Chowam się za barem bardzo spanikowana jak mogłam by taka głupia często tak mówiłam, to było pewne, że skojarzy się im skoro mnie szukają. Anubis jest w biurze a ja mam klucze od jego biura w kieszeni. Dotykam się po kieszeniach i je wyczuwam, ale wiem, że to jest bardzo zły pomysł, żeby tam iść, jednocześnie tylko on może mi zapewnić bezpieczeństw. Chujowa sytuacja

-Amelia wyjdź w tej chwili z pod tego baru goście czekają aż ktoś ich obsłuży! A ty siedzisz pod barem i.....

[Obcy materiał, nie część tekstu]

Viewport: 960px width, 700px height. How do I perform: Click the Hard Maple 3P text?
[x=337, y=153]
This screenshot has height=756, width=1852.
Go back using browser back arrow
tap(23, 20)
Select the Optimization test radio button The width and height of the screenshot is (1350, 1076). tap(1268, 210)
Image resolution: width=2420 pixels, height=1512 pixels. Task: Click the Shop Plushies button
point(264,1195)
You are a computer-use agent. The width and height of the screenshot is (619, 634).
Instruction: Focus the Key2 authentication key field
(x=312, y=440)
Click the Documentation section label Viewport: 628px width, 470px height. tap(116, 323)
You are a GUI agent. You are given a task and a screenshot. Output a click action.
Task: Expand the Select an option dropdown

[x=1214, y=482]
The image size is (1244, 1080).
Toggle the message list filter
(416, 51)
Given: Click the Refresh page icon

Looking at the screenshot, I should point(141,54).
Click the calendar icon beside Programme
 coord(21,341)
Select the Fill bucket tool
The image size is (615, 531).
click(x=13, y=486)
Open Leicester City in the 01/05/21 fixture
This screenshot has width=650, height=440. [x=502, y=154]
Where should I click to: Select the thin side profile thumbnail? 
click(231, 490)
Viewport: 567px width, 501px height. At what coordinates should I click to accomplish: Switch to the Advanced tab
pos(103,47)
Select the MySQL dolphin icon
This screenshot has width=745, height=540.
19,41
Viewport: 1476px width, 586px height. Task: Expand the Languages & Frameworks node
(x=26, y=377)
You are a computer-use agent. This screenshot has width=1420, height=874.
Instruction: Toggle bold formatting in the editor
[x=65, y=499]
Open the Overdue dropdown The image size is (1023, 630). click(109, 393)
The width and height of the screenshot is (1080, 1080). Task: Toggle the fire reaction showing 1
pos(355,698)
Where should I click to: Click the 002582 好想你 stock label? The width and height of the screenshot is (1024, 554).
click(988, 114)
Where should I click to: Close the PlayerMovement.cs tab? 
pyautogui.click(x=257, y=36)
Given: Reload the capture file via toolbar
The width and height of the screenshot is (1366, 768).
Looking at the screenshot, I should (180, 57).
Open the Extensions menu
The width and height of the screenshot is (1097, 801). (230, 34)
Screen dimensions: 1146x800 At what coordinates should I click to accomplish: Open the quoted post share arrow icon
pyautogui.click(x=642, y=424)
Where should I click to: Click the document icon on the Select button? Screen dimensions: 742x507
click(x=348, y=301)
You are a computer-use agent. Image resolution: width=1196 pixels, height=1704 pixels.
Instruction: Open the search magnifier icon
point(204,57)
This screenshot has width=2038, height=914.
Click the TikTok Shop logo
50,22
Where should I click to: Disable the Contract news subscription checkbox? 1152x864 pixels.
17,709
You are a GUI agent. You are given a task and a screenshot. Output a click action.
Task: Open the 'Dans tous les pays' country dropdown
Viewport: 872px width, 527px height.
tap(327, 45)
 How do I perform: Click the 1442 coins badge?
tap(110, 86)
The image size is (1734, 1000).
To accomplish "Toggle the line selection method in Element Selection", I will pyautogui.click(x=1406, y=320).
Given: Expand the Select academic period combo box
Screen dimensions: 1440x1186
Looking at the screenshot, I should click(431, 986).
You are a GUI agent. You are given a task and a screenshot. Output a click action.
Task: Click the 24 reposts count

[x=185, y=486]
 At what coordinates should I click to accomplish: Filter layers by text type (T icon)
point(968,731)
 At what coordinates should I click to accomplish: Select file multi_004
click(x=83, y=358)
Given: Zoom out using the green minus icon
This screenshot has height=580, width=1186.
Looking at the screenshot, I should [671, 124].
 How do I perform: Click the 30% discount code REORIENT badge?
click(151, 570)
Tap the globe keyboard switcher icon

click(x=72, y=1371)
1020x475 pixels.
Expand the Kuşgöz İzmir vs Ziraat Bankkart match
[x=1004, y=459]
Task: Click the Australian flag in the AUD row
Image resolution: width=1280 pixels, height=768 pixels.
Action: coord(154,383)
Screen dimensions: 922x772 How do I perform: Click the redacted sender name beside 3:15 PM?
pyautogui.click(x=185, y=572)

Kierowniczka zaczyna na mnie krzyczeć, ale kompletnie się tym nie przejmuje, ignoruję ją myśląc tyko, żeby być bezpieczną a to może mi zapewnić tylko Nikodem, więc puszczam się biegiem w stronę gabinetu, wymijając dziewczyny, które przyszły na swoja zmianę. Wpadam do gabinetu nie zważając na to, że drzwi uderzyły kogoś to za nimi stał. Patrzę na wszystkich i gdy Nikodem wstaje, domyślam się, że robi to z mojego powodu żeby powiedzieć ze mam wyjść, ale ja biegnę w jego stronę, przytulam się do jego boku.

-On wie. Domyślił się - mówię cicho, starając się powstrzymać łzy żeby inni nie widzieli.

-Syrenko – czuje jak kładzie mi dłoń na ramieniu a ja mam wrażenie ze chce mnie odepchnąć.

-Nie, proszę nie, nie rób mi tego, nie rób. – Mówię łamiącym się głosem. – Zrobię wszystko tylko błagam nie rób tego. – Teraz już mocze łzami jego koszulkę. Jestem cholernie przerażona.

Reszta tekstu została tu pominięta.